In 259, Ding Feng was appointed as the nominal Governor of Xu Province. In 263, when the state of Wei launched a campaign to conquer Wu's ally Shu, Ding Feng led the Wu forces to attack Shouchun (壽春; present-day Shou County, Anhui) in an attempt to divert Wei attention away from Shu. However, it was too late as the Shu emperor Liu Shan had already surrendered to Wei, marking the end of Shu. When Ding Feng received news of the fall of Shu, he withdrew the Wu armies from Shouchun.

==Service under Sun Hao==
When Sun Xiu died in 264, Ding Feng and Puyang Xing heeded Wan Yu's advice and decided to install Sun Hao on the throne. After his accession, Sun Hao appointed Ding Feng as Right Grand Marshal (右大司馬) and Left Military Adviser (左軍師).

In December 268 or January 269, Sun Hao ordered Ding Feng and Zhuge Jing to lead an army to attack Hefei, which was under the control of the Jin dynasty (which replaced the state of Wei in February 266). Ding Feng exchanged letters with the Jin general Shi Bao (石苞), in which they discussed some trivial things. Shi Bao later ordered the Jin army to retreat.

In 269, Ding Feng was ordered to garrison at Xu Embankment (徐塘) and later attack the Jin territory of Guyang (穀陽). When the residents in Guyang learnt of the Wu army's approach, they immediately evacuated the area and Ding Feng did not obtain anything in the campaign. Sun Hao was furious when he heard about that, and he executed Ding Feng's army guide.

--*--

* **List of tasks**
**a.** Answer these questions from the text on Ding Feng:
(i) What post was Ding Feng given in 259?
(ii) On whose advice did Ding Feng and Puyang Xing decide to put Sun Hao on the throne?
(iii) With which Jin general did Ding Feng exchange letters?
**b.** Translate this sentence from the text on Ding Feng into Spanish: "Sun Hao was furious when he heard about that, and he executed Ding Feng's army guide."
**c.** Continue the account of Ding Feng from the point where it stops.

* **Information supplied**

--*--

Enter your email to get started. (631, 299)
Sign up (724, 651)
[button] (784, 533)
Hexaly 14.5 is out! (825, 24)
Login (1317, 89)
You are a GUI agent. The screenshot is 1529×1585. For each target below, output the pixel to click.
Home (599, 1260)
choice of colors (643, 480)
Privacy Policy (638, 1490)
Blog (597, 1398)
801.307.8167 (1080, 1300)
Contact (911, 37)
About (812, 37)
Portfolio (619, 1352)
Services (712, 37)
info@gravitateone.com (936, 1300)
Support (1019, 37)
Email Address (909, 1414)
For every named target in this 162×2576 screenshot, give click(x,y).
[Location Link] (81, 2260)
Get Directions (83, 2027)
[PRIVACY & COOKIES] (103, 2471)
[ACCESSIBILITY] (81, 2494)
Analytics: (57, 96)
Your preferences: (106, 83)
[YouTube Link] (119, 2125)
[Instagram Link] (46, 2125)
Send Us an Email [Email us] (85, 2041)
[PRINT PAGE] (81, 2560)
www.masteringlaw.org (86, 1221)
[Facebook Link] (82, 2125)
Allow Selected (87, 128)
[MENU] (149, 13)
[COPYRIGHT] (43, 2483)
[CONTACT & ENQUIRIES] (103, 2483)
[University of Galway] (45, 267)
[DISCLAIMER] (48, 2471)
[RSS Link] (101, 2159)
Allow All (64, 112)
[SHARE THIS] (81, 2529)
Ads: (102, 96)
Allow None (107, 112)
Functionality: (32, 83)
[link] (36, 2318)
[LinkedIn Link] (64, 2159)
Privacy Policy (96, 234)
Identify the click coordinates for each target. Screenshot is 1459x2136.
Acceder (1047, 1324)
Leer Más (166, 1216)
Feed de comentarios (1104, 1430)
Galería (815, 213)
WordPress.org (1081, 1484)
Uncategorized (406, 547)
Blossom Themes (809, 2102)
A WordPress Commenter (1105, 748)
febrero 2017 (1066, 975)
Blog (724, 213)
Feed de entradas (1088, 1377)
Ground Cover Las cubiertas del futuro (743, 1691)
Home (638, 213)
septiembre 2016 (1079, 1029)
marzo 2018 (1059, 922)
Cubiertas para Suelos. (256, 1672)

--*--

* **Activity answers**
**a.**
(i) Nominal Governor of Xu Province
(ii) Wan Yu's
(iii) Shi Bao (石苞)

**b.** Sun Hao se enfureció al enterarse de ello y ejecutó al guía del ejército de Ding Feng.

**c.**
In c.February 270, Qian Hong, the Inspector of Yangzhou appointed by the Jin court, repelled an invasion led by Ding Feng.

==Death==
Ding Feng died in 271. His cause of death was not recorded in history. In his later years, Ding Feng gradually became arrogant as he achieved more glory for his contributions on the battlefield. He was slandered and defamed by others after his death. However, Sun Hao still recognised Ding Feng for his meritorious service, so he did not massacre Ding Feng's family. Instead, he only killed Ding's son Ding Wen [丁温] (Note: "Ding Wen" did not appear in Ding Feng's biography in Sanguozhi, but was mentioned in Book of Jin.) and exiled the rest to Linchuan (臨川; present-day Linchuan District, Fuzhou, Jiangxi).

In 2020-2021, four brick tombs belonging to Ding Feng and his family were excavated at Nanjing. The tombs had been robbed, but four land purchase certificates inscribed on brick were found in one tomb, which indicated that the occupants of this tomb were Ding Feng and his wife. The certificates further indicated that Ding Feng and his wife died in 271 and 251 respectively.

==Anecdote==
After Ding Feng's death and his family's exile, his residence was subsequently acquired by Zhou Yi (Note: who was indirectly killed by Wang Dao), Su Jun, Yuan Yuezhi (袁悦之, who was later executed) and Sima Xiu (司马秀, who was later executed after being involved in a rebellion). Since all the subsequent owners met with violent deaths, the residence was deemed cursed. A later owner, Zang Tao (臧焘), met with much misfortune although he did not die a violent death. The residence later passed into the hands of Wang Sengchuo, father of Wang Jian. Wang dismissed the possibility of a curse and proceeded to build his residence at the location. Before he could move into his new residence, he was executed.

==Family==
Ding Feng's younger brother, Ding Fēng (丁封), (Note: Note that the Chinese characters for Feng in their names are different.) also served as a general in Eastern Wu and the highest position he attained was General of the Rear (後將軍). The younger Ding Feng died before his elder brother.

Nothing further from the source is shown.